Problem details:
Locate "Viewport: 493px width, 464px height." in the data below, then output the line it is on and all following lines through the last, word for word. Skip any pictures.

[Stored data entries]
===============

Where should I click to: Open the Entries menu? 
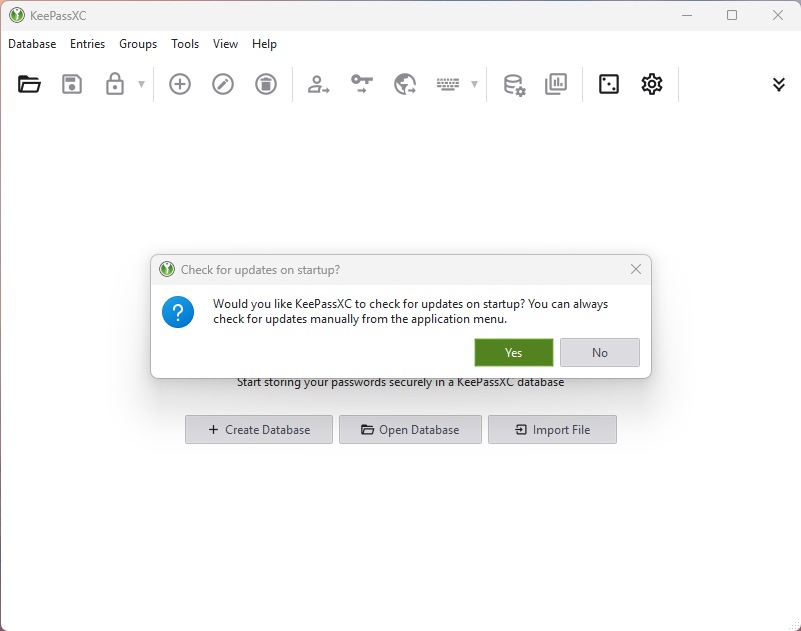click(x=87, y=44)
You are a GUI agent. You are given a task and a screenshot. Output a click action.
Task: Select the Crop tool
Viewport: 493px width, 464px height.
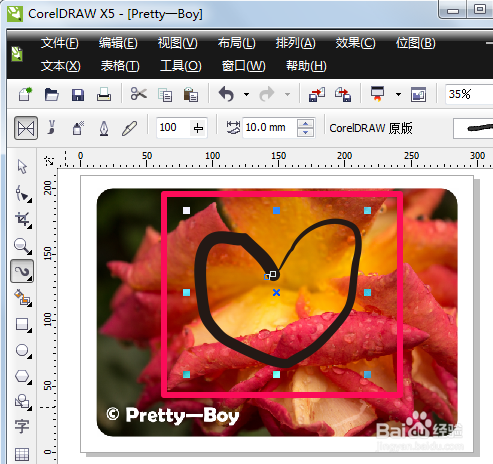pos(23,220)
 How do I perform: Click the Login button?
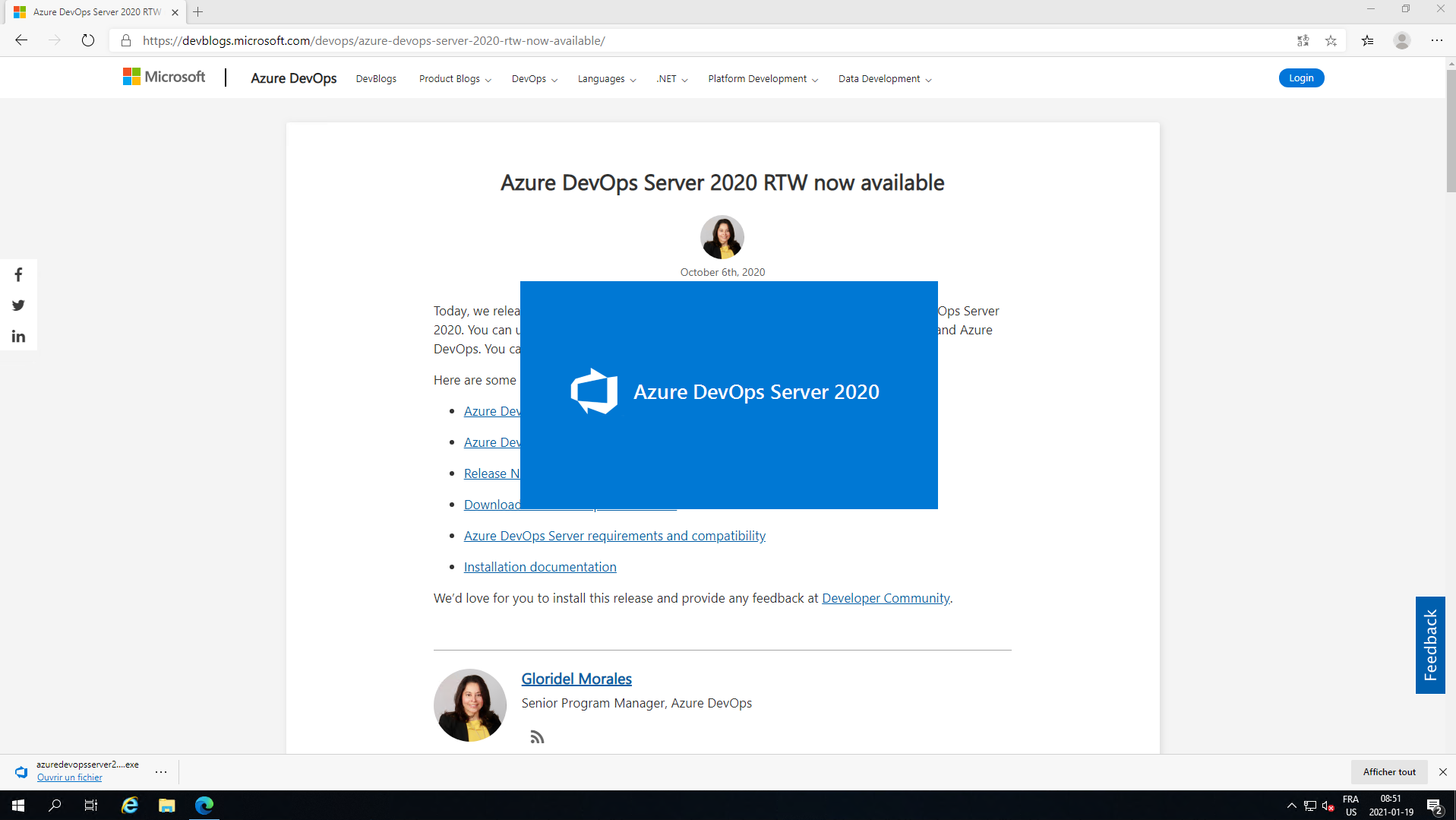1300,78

===============

Answer to this exercise:
Viewport: 493px width, 464px height.
pos(23,220)
 How do I perform: Click the Login button?
1300,78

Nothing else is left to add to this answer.